In the camp we also had an authentic Japanese bath, which is a large pool that can accommodate a hundred or more men and is steam heated. A bather must first soap himself outside the pool on a concrete floor, rinse himself with water ladled out of the pool, and when quite clean immerse himself for a long soak in water that is so hot that you emerge quite dizzy – though that might have been through being out of condition. Now I understood why Japanese officers on Java sought barrels so keenly – they wanted to fill them with water heated by a fire and sit there for hours on end. As this narrative unfolds you’ll see we didn’t often laze around in baths.
The mine itself was not very large underground nor was the equipment on top.
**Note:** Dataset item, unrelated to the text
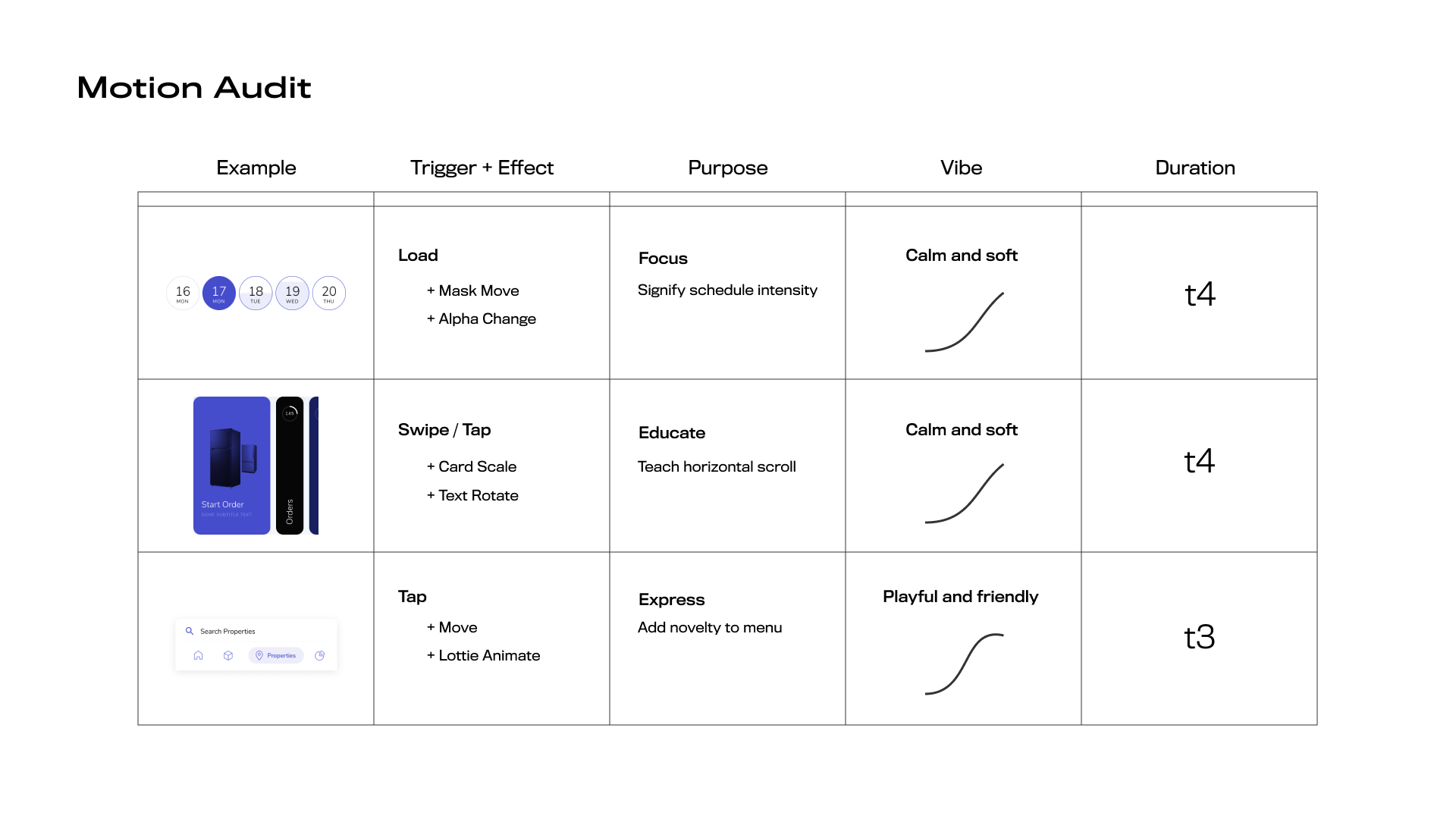Click the calendar date 17 MON icon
One went down with a cable train, not an elevator and the coal was not much deeper underground than 300 meters I should say. And the mine was at a distance from the camp about one kilometre perhaps. Right at the edge of a Bay and I understand that in peace time ships obtained their coal requirements from there .A pier was next to the mine.
We were to work in three shifts, morning afternoon and night shift. Sounds reasonable but the catch was: starting time for work was at the coalface down below. That meant that for instance the morning shift got up at 3 at night. Then there were all sorts of things to be done: to eat and get one meal in a box for lunch. It was not much but perhaps sufficient in the beginning. Red rice mixed with some other grain and a few beans and seaweed separate as a vegetable.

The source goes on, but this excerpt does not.